Abstract

Over the past several years, Raytheon Company has adapted its Computer Aided Detection/Computer-Aided Classification (CAD/CAC)algorithm to process side-scan sonar imagery taken in both the Very Shallow Water (VSW) and Shallow Water (SW) operating environments. This paper describes the further adaptation of this CAD/CAC algorithm to process SW side-scan image data taken by the Battle Space Preparation Autonomous Underwater Vehicle (BPAUV), a vehicle made by Bluefin Robotics. The tuning of the CAD/CAC algorithm for the vehicle's sonar is described, the resulting classifier performance is presented, and the fusion of the classifier outputs with those of three other CAD/CAC processors is evaluated. The fusion algorithm accepts the classification confidence levels and associated contact locations from the four different CAD/CAC algorithms, clusters the contacts based on the distance between their locations, and then declares a valid target when a clustered contact passes a prescribed fusion criterion.

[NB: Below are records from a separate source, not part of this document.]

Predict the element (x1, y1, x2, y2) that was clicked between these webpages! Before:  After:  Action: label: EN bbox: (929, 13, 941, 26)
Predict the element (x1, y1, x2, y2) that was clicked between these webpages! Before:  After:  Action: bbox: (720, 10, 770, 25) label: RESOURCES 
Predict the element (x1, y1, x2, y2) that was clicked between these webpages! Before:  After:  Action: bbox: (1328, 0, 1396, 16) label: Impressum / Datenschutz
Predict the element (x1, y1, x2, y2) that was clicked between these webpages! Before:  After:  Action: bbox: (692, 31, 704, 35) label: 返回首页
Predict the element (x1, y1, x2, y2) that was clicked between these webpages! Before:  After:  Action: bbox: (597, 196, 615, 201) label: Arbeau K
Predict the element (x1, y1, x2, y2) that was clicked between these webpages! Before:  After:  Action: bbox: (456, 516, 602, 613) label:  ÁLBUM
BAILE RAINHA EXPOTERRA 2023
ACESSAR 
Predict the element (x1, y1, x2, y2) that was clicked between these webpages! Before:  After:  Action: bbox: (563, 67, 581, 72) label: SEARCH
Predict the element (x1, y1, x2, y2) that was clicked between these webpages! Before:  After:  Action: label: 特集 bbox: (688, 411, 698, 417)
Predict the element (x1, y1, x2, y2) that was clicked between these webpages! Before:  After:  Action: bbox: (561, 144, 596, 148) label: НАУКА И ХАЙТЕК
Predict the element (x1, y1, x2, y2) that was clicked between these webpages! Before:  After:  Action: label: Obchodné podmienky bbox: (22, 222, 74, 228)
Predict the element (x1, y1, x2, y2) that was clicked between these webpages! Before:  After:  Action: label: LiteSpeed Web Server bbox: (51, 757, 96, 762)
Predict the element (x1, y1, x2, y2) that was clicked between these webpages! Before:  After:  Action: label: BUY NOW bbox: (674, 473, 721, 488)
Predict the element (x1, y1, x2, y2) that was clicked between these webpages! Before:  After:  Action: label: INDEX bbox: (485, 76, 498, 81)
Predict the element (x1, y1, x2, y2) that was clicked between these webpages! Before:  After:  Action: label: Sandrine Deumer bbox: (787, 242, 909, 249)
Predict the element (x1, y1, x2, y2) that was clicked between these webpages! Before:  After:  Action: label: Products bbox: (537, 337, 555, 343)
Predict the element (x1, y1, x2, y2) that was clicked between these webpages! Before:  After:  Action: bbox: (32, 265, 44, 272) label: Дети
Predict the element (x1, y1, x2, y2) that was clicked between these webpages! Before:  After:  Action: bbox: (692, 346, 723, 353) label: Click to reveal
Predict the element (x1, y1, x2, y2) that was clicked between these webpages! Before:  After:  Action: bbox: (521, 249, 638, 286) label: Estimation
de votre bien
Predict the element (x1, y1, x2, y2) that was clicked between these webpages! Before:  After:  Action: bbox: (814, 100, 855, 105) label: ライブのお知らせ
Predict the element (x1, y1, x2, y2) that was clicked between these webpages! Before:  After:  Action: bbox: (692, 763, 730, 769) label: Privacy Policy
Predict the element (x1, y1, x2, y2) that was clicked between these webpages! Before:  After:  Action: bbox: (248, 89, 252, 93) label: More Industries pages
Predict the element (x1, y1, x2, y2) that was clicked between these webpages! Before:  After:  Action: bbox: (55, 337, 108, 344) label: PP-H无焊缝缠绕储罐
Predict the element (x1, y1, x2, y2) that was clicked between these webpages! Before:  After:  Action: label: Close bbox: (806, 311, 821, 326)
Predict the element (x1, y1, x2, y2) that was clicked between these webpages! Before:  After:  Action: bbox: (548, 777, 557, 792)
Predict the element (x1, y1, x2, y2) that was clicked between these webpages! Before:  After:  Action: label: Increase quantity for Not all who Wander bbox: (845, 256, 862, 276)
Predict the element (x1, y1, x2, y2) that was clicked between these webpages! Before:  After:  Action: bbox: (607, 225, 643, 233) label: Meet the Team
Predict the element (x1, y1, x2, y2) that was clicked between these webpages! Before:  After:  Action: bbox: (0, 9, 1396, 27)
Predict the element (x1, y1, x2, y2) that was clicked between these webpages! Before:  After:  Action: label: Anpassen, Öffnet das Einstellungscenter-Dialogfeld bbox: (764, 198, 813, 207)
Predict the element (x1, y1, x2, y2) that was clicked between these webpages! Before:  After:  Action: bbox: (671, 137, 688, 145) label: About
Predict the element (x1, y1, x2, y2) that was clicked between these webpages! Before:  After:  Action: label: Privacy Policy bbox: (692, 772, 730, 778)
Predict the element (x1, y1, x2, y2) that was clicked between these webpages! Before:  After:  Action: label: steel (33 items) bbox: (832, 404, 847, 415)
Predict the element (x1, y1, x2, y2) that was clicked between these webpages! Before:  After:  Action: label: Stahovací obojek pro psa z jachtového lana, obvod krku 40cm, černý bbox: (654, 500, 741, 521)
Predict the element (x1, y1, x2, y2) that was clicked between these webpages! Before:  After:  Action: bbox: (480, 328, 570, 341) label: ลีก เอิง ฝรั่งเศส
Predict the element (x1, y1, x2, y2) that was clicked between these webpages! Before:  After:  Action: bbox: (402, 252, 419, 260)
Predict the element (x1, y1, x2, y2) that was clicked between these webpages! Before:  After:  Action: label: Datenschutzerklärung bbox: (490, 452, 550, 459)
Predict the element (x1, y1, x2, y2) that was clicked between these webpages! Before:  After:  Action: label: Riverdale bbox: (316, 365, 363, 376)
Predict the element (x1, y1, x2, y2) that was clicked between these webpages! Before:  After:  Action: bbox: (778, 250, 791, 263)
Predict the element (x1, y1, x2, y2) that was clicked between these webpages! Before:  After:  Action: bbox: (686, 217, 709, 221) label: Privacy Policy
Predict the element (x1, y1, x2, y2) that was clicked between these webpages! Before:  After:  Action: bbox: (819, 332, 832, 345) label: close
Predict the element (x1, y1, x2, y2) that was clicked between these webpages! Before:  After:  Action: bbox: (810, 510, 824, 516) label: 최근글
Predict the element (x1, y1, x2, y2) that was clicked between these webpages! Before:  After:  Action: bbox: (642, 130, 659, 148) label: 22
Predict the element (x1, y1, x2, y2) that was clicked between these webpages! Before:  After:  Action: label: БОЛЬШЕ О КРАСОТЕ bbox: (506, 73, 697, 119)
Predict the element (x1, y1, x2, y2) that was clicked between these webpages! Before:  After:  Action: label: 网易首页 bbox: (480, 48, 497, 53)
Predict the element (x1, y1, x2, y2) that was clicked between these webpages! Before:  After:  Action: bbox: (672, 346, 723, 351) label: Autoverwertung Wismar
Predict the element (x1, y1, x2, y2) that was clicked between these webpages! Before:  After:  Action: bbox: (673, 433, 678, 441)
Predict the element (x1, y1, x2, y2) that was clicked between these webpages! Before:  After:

Four different fusion criteria are evaluated: the first based on thresholding the sum of the confidence factors for the clustered contacts, the second and third based on simple and constrained binary combinations of the multiple CAD/CAC processor outputs, and the fourth based on the Fisher Discriminant. The resulting performance of the four fusion algorithms is compared, and the overall performance benefit of a significant reduction of false alarms at high correct classification probabilities is quantified. The optimal Fisher fusion algorithm yields a 90% probability of correct classification at a false alarm probability of 0.0062 false alarms per image per side, a 34:1 reduction in false alarms relative to the best performing single CAD/CAC algorithm.